* BEGIN SOURCE DOCUMENT *

Previously, I wrote that Devon Energy (NYSE:DVN) could achieve its objective of selling $2 billion to $3 billion of non-core assets within weeks, and that might have a positive impact on this stock. Yesterday, the company announced another tranche of asset sales which allowed it to exceed the bottom end of its target, and the stock was up more than 2% during after-hours trading.
Devon Energy had already announced sale of $1.3 billion of assets and was just $700 million short of achieving its asset sale target. On Wednesday, the Oklahoma-based oil and gas producer said that it is selling $858 million of non-core exploration and production assets, located in Texas' Midland Basin to Pioneer Natural Resources (NYSE:PXD) and an undisclosed buyer for $858 million.
It is selling 28,000 net acres in northern Midland Basin, mainly around Martin County, to Pioneer Natural Resources for $435 million. This is largely oil-rich, undeveloped acreage from where Devon Energy has been producing 1,000 barrels of oil equivalent per day, which was 70% oil. In another deal, Devon Energy is selling its southern Midland Basin properties, which were responsible for production of 22,000 barrels of oil equivalents per day which was 3% oil, to an undisclosed buyer for $423 million. Including the latest transactions, Devon Energy has announced sale of $2.1 billion of non-core assets in 2016.

* END SOURCE DOCUMENT *
* BEGIN DATA SHOWN *

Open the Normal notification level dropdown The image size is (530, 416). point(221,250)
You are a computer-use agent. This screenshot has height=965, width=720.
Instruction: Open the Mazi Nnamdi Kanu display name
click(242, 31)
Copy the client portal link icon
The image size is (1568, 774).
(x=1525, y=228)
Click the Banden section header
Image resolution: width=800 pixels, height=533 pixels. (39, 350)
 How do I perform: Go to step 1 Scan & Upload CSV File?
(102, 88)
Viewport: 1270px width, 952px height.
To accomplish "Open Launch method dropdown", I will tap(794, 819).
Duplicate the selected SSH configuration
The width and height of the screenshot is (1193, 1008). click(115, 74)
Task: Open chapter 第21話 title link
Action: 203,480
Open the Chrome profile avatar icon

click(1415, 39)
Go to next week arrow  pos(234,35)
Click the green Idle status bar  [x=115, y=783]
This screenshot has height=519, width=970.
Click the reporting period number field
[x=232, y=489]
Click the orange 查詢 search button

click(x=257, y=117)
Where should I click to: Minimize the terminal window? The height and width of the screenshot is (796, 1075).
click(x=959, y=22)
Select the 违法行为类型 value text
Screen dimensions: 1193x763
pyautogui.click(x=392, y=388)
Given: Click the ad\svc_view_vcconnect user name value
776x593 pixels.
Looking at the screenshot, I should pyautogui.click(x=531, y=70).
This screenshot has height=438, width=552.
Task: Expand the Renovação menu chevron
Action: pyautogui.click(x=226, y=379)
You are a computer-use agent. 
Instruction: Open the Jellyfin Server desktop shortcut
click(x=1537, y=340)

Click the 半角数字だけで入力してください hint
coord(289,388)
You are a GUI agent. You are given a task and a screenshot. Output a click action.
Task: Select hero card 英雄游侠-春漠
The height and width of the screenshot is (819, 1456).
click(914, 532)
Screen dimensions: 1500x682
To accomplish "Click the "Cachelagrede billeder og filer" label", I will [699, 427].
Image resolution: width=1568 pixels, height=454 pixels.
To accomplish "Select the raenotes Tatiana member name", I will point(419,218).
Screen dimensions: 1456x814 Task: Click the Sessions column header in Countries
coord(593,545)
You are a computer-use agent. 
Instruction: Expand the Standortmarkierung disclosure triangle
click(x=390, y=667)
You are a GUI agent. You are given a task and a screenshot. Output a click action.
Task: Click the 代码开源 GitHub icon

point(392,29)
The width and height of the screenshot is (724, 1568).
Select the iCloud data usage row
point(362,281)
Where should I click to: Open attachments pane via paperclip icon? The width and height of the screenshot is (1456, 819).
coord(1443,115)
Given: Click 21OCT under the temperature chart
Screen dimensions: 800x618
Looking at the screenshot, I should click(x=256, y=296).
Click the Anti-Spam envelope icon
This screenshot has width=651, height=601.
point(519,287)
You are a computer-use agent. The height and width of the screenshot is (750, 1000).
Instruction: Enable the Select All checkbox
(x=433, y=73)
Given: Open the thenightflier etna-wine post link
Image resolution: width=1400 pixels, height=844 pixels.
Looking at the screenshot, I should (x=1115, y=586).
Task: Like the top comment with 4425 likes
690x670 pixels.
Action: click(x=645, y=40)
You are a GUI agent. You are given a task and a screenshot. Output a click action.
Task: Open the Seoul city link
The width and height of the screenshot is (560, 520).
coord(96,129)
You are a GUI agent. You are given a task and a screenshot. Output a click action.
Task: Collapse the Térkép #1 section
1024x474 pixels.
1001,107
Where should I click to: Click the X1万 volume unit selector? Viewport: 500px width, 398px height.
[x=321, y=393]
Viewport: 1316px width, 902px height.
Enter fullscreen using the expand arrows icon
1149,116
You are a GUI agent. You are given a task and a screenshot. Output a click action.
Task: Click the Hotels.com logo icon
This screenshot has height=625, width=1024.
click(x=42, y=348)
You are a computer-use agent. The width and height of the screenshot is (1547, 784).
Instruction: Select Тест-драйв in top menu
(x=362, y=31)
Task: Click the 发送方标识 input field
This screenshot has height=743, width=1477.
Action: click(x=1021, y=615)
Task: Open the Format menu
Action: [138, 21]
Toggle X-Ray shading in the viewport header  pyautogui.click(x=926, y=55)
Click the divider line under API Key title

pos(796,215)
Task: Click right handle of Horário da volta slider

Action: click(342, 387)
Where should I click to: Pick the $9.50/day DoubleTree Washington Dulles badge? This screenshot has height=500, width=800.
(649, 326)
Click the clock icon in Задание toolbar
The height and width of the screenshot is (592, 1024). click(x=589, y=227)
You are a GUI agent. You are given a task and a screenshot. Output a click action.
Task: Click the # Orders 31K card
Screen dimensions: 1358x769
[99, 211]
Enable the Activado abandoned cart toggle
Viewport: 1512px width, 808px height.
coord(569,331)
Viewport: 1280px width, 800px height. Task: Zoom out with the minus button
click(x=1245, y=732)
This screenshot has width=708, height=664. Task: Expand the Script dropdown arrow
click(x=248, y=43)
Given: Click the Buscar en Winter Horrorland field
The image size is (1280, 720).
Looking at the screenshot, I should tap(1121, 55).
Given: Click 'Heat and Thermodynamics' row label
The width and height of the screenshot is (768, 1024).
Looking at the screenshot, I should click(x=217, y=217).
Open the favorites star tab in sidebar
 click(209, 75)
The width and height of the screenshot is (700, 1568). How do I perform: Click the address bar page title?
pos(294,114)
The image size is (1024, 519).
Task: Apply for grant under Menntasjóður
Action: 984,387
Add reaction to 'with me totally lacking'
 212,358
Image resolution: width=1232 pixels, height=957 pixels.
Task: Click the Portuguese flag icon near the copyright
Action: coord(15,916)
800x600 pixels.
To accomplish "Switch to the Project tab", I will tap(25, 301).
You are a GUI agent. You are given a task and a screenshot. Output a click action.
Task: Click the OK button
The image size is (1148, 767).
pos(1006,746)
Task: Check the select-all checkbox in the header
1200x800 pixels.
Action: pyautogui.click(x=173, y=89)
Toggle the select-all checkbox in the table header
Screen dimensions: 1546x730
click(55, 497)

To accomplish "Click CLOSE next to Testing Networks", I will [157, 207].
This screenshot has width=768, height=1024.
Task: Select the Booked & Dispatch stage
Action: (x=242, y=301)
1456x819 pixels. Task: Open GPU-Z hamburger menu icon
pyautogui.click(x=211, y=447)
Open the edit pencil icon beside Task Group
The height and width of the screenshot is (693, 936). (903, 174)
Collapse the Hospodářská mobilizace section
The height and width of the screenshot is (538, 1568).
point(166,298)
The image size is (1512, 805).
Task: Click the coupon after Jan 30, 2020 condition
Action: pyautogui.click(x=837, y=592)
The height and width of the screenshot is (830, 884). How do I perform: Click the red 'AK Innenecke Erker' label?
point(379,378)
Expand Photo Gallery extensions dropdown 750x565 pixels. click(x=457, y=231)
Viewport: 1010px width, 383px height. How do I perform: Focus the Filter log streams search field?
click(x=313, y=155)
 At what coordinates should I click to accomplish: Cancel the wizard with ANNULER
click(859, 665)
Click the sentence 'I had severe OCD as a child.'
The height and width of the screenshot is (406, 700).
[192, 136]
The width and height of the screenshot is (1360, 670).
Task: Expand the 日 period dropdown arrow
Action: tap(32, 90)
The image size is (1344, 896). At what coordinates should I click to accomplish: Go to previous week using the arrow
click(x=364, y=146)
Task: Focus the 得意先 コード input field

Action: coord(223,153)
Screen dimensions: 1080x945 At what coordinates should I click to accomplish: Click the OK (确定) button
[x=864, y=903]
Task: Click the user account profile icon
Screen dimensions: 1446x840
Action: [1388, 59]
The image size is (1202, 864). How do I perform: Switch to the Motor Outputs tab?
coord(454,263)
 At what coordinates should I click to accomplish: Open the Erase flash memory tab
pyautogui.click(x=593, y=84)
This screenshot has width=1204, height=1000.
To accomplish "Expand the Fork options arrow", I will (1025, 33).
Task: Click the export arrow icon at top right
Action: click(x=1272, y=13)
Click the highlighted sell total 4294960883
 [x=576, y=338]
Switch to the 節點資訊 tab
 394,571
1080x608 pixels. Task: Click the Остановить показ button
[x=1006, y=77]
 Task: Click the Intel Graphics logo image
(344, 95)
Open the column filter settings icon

* END DATA SHOWN *

■ SET PROBLEM 1 ■
Condense the paragraph of the Devon Energy article that begins "It is selling 28,000 net acres" into a short bulleted list that keeps its main facts.
■ SET PROBLEM 2 ■
Extract from the Devon Energy article the part that opens with the words containing "It is selling 28,000" and closes with "assets in 2016.".

■ TASK ANSWER 1 ■
- Pioneer Natural Resources is buying 28,000 net acres in the northern Midland Basin, mainly around Martin County, for $435 million. This largely oil-rich, undeveloped acreage has produced 1,000 barrels of oil equivalent per day, 70% of it oil.
- An undisclosed buyer is acquiring Devon Energy's southern Midland Basin properties for $423 million. They produced 22,000 barrels of oil equivalent per day, 3% of it oil.
- With these deals, Devon Energy's announced non-core asset sales for 2016 total $2.1 billion.

■ TASK ANSWER 2 ■
It is selling 28,000 net acres in northern Midland Basin, mainly around Martin County, to Pioneer Natural Resources for $435 million. This is largely oil-rich, undeveloped acreage from where Devon Energy has been producing 1,000 barrels of oil equivalent per day, which was 70% oil. In another deal, Devon Energy is selling its southern Midland Basin properties, which were responsible for production of 22,000 barrels of oil equivalents per day which was 3% oil, to an undisclosed buyer for $423 million. Including the latest transactions, Devon Energy has announced sale of $2.1 billion of non-core assets in 2016.